→ WORK ORDER: Copy exactly the stretch of data below from the line with "[комбинезон д/дет яс] (257, 703)" through the line with "В КОРЗИНУ (146, 1047)", including both of those lines.

→ EXERCISE INPUTS:
..........
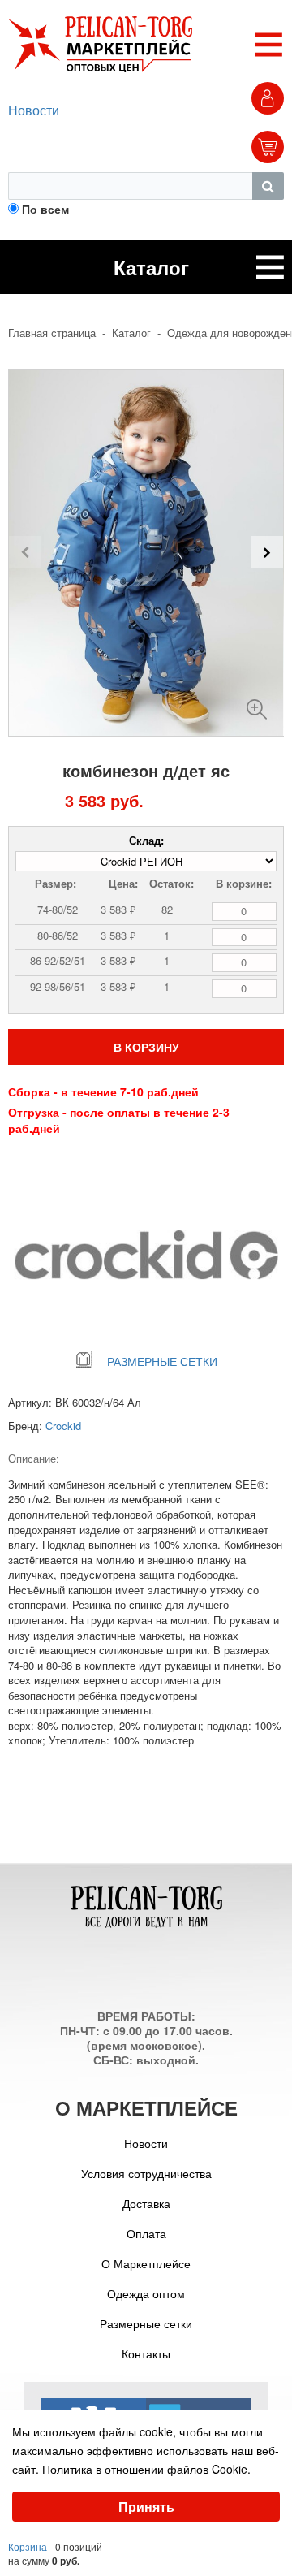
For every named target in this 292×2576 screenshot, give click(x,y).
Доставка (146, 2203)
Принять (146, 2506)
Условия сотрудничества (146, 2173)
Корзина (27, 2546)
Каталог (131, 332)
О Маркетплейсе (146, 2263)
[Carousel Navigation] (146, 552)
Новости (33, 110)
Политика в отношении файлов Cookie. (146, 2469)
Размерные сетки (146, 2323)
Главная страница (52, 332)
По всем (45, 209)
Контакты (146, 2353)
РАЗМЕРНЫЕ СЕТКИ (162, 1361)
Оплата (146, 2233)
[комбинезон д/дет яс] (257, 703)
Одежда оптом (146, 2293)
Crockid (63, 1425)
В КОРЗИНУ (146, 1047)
..........
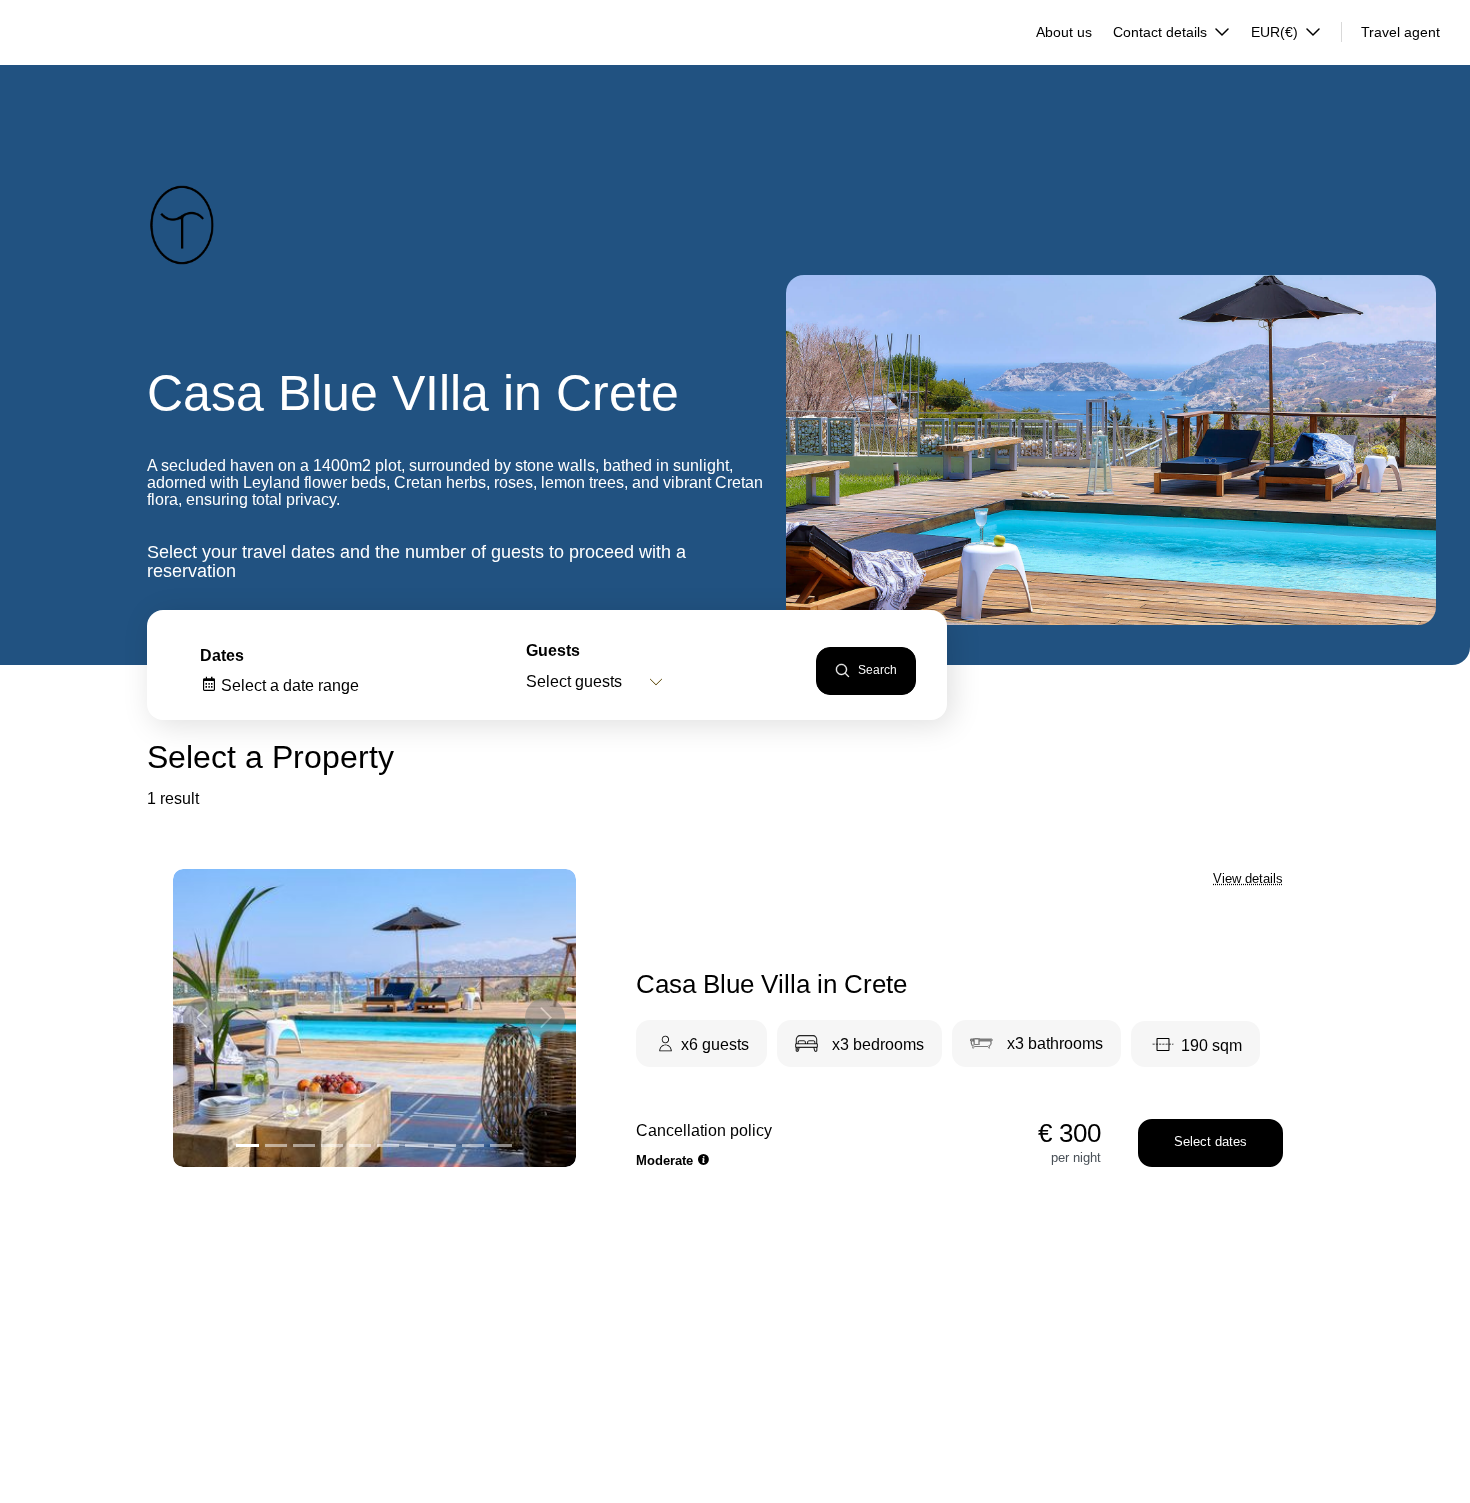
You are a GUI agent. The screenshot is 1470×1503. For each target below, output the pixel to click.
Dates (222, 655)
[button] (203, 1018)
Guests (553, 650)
..........
→ OUTPUT OF THE EXERCISE:
[комбинезон д/дет яс] (257, 703)
Одежда оптом (146, 2293)
Crockid (63, 1425)
В КОРЗИНУ (146, 1047)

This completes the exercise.